#### [Things to do]
[a] Do these statements agree with the passage about Rose and the Dominican Sisters? (i) Rose charged her patients a small fee. (ii) Mark Mandell's family visited him on weekends from Farmington, Minnesota. (iii) Rose nearly died of pneumonia three times in her first year of work. Answer yes or no for each, quoting the deciding words.
[b] Go on with the passage about Rose and the Dominican Sisters, starting after its final sentence.

#### [Text passage]
┌────────

Reflecting on that experience, she set to work, getting down on her knees and scrubbing. She painted the floors in a vivid yellow, manufacturing her own sunshine. The once-pitiful rooms were soon “gladdened in the mornings by a miraculous sunbeam.”
She was undaunted by the slum dwellers, “My manner was all trust and good cheer — the only preparation needed for success among the poor.”
Rose’s strategy worked. An old woman living on the ground floor — referred to as “that thing” by other tenants — was transformed by Rose’s kindness. She “shines with happy smiles now,” Rose wrote. “Everybody is growing to like her, because I liked her and said respectfully that she had a soul, and Our Lord loved her.”
Rose’s confidence in God’s providence and the daily mercy of the public was so high she refused any payment from patients. Instead, she placed ads and wrote appeals in newspapers, hoping to interest potential benefactors.
She was not without critics, however. Some questioned her insufficient nursing training, others the “dirty” occupation, and still others suggested she encouraged beggars. To Rose, she could not, in good conscience, neglect the poor, even when the work was endless. Rose also suffered. Twice during the first year of her work, she nearly died of pneumonia.
Welcome the Child, Welcome the Lord
Though the Dominican Sisters at Our Lady of Good Counsel focused their care on adults with cancer, they made a few memorable exceptions, caring, on occasion, for children. One child was Mark Mandell. Around 1960, one-year-old Mark suffered a severe brain injury from a car accident. Doctors performed two surgeries and warned that he would die soon. His mother, JoAnn Mandell, who was pregnant with her fifth child, was struggling to care for him and her other children.
A devout Catholic, Mandell prayed to St. Jude, the patron saint of hopeless causes. “Pray for me, who am so needy,” she read from a prayer card. “Make use, I implore you, of that particular privilege accorded to you to bring visible and speedy help where help is most despaired.”
A relative volunteered at Our Lady and proposed the idea that the sisters there could help. The Mother Superior agreed to keep the toddler in their care, assigning him to a nun with an unforgettable name — Sister Jude. “It was an answer to prayer,” said Mandell, who is now ninety.
Mark lived briefly at Our Lady, where he was wheeled around, always smiling at patients. His family visited from Farmington, Minnesota, on weekends, giving him haircuts and bringing toys. He turned two.
A column in the St. Paul Pioneer Press described him as “sunshine personified in a building where the human stories too often are in their last chapters.” The columnist Gareth Hiebert, under the pen name Oliver Towne, described Mark’s room at Our Lady as filled with toys, dubbing him the “King of Our Lady of Good Counsel.”
Knowing Mark was in such good hands was a tremendous relief to the Mandell family. “The nuns were absolute lifesavers,” Mandell said. “They helped us through the most difficult time in our lives.”
When he died on May 16, 1961, the nuns made the arrangements for his funeral. Over the years, Sister Jude never forgot the Mandell family, and the Mandell’s, for their part, never stopped praying to St. Jude for intercession.

└────────

#### [Data extracts]
┌────────

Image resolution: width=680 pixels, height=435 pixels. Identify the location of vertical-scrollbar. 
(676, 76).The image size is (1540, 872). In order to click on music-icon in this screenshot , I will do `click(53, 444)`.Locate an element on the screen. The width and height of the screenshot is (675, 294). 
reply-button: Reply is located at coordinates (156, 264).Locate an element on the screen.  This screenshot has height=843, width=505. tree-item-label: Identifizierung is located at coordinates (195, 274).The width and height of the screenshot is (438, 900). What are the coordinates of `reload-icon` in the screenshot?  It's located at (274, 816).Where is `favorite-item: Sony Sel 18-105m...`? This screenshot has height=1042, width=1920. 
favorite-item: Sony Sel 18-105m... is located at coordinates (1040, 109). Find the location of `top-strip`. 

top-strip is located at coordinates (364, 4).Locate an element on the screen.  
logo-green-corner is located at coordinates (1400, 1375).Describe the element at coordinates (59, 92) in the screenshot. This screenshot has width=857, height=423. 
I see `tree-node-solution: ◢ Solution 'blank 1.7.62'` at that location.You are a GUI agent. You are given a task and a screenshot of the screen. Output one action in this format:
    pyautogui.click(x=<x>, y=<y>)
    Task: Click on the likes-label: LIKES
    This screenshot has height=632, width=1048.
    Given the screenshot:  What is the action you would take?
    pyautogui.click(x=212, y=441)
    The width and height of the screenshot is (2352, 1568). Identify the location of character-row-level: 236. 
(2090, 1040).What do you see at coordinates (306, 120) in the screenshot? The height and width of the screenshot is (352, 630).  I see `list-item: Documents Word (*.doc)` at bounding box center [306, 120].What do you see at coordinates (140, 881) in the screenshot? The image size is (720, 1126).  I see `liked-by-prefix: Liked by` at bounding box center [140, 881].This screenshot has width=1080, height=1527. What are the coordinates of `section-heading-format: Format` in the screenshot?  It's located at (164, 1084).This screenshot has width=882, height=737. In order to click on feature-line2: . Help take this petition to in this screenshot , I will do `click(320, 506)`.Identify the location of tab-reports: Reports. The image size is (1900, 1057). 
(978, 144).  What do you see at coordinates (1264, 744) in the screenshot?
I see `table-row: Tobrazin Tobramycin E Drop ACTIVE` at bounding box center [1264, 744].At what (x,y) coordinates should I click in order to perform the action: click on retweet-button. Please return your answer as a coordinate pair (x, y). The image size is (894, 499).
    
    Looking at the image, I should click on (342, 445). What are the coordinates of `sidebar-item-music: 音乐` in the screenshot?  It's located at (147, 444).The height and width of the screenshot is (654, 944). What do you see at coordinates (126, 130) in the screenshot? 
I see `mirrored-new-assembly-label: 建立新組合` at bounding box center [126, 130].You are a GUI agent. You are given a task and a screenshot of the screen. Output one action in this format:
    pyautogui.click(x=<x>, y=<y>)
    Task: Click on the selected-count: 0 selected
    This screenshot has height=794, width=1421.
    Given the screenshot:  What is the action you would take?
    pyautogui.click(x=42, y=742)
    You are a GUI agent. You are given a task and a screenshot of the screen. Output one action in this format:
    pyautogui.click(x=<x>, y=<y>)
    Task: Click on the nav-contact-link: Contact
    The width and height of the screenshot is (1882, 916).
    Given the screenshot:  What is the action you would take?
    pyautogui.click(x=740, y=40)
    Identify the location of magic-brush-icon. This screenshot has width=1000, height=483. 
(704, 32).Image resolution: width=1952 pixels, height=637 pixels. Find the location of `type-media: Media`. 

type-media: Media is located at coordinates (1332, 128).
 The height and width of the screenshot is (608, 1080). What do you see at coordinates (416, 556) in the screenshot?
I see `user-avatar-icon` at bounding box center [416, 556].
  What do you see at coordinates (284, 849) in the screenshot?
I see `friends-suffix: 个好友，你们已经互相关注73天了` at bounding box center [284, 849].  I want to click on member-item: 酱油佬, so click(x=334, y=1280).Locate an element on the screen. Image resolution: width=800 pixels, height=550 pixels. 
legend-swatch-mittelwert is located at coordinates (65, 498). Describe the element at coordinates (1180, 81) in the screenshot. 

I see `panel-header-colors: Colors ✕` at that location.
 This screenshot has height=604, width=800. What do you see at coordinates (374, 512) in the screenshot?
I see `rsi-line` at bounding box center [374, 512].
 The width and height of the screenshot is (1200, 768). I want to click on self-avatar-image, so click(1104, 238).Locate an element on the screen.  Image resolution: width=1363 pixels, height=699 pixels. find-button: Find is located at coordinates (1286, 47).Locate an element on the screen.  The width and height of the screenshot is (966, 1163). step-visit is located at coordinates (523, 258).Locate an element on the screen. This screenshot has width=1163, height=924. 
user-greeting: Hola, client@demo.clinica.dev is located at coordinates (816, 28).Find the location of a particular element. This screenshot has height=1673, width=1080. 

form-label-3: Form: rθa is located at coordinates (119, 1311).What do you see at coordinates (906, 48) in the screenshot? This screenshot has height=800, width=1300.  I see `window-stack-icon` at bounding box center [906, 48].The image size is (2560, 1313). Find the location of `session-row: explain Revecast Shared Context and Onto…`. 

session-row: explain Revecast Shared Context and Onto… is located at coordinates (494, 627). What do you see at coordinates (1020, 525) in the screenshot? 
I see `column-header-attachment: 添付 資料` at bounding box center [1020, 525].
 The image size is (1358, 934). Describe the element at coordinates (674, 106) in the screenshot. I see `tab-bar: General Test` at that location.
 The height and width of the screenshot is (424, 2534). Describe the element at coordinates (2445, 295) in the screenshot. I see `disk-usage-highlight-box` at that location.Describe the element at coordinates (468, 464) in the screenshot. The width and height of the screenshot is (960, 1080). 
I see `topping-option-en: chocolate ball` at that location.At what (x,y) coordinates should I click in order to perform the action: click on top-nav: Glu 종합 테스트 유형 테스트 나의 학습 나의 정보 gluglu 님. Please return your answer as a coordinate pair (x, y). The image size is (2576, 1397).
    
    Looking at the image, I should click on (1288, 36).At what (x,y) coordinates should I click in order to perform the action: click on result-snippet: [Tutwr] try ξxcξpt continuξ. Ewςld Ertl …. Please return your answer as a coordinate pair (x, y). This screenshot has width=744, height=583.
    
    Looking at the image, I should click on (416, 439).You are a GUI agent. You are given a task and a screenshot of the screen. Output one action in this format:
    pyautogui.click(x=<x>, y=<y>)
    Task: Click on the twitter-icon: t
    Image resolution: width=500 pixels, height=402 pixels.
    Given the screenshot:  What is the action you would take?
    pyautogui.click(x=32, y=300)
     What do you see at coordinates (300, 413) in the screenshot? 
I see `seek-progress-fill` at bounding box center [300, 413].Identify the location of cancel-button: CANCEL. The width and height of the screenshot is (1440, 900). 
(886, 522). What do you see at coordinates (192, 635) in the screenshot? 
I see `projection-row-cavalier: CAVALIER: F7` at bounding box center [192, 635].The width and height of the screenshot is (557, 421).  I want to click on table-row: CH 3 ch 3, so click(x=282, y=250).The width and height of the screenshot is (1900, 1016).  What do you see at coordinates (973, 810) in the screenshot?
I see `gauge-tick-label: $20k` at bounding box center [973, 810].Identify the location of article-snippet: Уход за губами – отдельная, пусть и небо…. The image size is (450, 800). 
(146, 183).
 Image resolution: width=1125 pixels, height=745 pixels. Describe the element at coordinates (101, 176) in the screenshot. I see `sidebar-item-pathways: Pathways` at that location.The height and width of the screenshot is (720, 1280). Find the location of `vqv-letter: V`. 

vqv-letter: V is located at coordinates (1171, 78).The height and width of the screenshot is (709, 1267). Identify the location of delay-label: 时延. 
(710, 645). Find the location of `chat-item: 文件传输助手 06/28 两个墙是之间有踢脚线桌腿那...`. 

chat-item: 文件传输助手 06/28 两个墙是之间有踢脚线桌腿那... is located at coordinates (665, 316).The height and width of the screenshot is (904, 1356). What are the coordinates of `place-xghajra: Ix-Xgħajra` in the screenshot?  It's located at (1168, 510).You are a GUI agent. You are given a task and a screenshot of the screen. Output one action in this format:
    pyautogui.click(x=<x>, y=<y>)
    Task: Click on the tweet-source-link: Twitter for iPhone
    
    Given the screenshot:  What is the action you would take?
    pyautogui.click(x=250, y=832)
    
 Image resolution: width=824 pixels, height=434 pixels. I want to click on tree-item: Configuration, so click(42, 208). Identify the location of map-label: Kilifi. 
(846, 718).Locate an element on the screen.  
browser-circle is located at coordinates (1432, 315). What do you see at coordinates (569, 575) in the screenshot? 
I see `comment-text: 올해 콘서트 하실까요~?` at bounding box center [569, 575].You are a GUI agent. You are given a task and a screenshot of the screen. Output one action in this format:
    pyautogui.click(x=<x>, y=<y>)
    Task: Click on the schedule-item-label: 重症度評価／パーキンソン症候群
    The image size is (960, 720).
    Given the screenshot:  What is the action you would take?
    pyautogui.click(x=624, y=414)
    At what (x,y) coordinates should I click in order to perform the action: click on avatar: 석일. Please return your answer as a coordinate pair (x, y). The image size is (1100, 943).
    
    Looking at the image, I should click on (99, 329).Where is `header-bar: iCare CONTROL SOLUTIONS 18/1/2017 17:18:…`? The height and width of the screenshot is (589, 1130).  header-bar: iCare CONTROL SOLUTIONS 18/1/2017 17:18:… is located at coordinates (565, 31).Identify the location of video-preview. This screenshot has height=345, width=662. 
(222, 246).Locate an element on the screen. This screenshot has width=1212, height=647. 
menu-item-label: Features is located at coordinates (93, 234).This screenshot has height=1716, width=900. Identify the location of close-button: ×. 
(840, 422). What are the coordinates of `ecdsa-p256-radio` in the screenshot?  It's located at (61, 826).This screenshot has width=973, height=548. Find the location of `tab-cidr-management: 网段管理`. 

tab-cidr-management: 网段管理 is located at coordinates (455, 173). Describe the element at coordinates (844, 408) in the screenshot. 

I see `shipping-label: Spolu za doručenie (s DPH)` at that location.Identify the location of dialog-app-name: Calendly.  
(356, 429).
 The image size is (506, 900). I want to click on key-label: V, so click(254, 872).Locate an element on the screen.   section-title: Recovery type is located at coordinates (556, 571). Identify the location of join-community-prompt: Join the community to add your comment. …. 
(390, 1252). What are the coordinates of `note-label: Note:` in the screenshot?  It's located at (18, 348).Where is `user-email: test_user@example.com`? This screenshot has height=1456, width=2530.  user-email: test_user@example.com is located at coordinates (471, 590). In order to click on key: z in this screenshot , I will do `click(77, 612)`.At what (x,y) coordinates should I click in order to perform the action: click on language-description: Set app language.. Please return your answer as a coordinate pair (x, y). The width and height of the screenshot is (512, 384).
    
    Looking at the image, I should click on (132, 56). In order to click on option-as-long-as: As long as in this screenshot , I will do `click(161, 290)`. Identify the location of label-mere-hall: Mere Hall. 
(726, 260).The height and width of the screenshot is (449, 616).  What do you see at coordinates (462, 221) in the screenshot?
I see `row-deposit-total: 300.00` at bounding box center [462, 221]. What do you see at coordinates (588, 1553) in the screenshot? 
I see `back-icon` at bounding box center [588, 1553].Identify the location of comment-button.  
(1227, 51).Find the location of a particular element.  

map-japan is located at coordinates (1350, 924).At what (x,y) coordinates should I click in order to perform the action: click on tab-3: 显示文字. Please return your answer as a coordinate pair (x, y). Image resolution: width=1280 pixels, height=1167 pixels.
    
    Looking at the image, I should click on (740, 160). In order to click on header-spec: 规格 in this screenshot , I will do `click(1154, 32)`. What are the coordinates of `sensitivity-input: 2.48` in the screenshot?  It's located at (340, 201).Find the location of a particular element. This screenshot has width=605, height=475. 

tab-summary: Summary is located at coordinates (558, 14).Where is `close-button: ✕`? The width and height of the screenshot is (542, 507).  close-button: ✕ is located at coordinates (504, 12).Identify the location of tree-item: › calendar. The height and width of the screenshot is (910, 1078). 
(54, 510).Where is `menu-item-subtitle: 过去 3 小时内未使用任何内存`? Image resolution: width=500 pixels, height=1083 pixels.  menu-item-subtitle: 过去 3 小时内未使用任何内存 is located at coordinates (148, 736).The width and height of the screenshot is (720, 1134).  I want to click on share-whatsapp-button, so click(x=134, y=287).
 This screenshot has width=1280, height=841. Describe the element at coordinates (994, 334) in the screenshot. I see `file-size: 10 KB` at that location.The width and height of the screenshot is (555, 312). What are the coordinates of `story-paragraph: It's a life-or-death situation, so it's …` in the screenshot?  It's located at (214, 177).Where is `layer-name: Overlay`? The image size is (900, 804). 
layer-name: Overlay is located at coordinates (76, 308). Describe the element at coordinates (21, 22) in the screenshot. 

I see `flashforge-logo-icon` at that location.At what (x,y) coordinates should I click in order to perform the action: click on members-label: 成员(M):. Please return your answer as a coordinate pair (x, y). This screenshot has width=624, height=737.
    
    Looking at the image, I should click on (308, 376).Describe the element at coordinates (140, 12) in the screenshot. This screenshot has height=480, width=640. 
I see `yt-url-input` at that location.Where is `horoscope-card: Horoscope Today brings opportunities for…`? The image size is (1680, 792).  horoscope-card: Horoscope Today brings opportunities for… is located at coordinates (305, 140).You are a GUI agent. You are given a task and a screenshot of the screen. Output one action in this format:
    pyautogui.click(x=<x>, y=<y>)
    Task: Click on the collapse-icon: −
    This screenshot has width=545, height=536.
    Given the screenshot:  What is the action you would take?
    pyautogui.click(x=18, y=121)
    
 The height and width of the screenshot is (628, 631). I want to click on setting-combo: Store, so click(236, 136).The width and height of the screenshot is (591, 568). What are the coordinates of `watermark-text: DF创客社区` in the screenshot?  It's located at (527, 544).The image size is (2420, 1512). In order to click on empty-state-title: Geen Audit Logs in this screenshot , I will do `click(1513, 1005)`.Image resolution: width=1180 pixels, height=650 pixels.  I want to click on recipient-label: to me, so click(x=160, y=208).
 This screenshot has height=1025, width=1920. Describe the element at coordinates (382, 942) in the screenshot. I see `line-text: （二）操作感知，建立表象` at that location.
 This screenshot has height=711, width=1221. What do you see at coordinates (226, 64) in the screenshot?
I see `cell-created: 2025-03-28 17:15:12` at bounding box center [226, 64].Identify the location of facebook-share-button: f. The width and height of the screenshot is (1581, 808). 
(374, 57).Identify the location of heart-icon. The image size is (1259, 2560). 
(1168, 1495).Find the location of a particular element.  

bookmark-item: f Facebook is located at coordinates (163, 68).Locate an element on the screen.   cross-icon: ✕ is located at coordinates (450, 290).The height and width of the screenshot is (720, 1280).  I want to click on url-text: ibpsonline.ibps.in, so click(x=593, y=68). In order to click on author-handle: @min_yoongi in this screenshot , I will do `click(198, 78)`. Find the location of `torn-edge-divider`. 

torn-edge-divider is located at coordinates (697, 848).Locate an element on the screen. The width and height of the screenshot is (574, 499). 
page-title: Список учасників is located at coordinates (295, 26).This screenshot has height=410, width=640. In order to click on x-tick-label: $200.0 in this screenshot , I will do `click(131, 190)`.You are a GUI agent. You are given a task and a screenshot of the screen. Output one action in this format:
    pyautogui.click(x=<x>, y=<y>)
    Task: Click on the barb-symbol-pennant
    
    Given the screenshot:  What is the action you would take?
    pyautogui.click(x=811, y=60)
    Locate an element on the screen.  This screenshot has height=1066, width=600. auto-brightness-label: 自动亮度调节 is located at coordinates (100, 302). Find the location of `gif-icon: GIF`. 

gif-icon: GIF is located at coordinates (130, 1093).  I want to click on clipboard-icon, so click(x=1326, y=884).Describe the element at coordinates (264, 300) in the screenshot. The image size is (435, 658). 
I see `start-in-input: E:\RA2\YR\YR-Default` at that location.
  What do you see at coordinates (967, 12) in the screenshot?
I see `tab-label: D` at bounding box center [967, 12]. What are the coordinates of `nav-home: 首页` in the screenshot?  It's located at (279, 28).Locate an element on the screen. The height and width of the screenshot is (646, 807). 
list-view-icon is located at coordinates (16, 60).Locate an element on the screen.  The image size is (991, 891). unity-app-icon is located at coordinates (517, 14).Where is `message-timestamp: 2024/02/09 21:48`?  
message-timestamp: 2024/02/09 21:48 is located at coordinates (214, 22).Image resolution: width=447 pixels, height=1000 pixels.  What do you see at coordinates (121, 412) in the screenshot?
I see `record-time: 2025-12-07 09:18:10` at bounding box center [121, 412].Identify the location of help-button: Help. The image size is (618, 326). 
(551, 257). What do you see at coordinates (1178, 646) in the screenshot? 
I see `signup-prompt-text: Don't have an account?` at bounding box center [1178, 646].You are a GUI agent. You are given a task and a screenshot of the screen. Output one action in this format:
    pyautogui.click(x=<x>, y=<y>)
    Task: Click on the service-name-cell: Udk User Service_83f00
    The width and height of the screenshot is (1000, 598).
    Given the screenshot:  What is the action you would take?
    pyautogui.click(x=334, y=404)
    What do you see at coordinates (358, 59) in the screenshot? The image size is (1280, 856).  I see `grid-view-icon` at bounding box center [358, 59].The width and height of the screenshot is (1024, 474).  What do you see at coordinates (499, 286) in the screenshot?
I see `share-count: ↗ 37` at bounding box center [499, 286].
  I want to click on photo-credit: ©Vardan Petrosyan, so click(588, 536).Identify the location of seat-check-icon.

└────────

#### [Exercise results]
[a]
(i) No: "she refused any payment from patients."
(ii) Yes: "His family visited from Farmington, Minnesota, on weekends"
(iii) No: "Twice during the first year of her work, she nearly died of pneumonia."

[b]
An Order is Born
Something deep was at work in Rose as she eventually began fundraising to purchase her first freestanding, free cancer home. All money raised and all donor names were printed from time to time in The New York Sun.
She was buoyed by an art instructor named Alice Huber who decided to join Rose’s cancer outreach. The two women forged a close friendship and together founded the Congregation of St. Rose of Lima.
Rosebud — the laughing, dancing girl from so long ago had finally realized her calling and had become the very determined Sister and, later, Mother Mary Alphonsa.
In 1900, the two friends were accepted as Third Order Dominican religious. They were called the Servants of Relief for Incurable Cancer. Later after the establishment of the motherhouse in Hawthorne, New York, in 1901, they become known informally as the Hawthorne Dominicans. Over the years, they and their congregation would accomplish the unimaginable, eventually establishing seven free cancer homes across the country.
At every turn, the nuns battled foreclosures and a multitude of other issues, but just as happened in the early years, volunteers and benefactors poured in to help, and contributions multiplied. Mother Alphonsa even received encouragement from Samuel Clemens (Mark Twain), who wrote of her cancer ministry, “I know of this lofty work of yours . . . This prosperity will be continued . . . for that endowment is banked where it cannot fail until pity fails in the hearts of men. And that will never be.”
Settling in St. Paul
The sixth cancer home established was in Minnesota. It proved, in some ways, to be the most difficult and the most meaningful to found.
War clouds loomed over the nation in 1941 when plans began developing for Our Lady of Good Counsel Home in St. Paul. Taking over for Mother Alphonsa, who died in 1926, Mother Rose had high hopes for the order’s western-most home. She had seen the profound impact of their cancer facilities and yearned to reach the Midwest.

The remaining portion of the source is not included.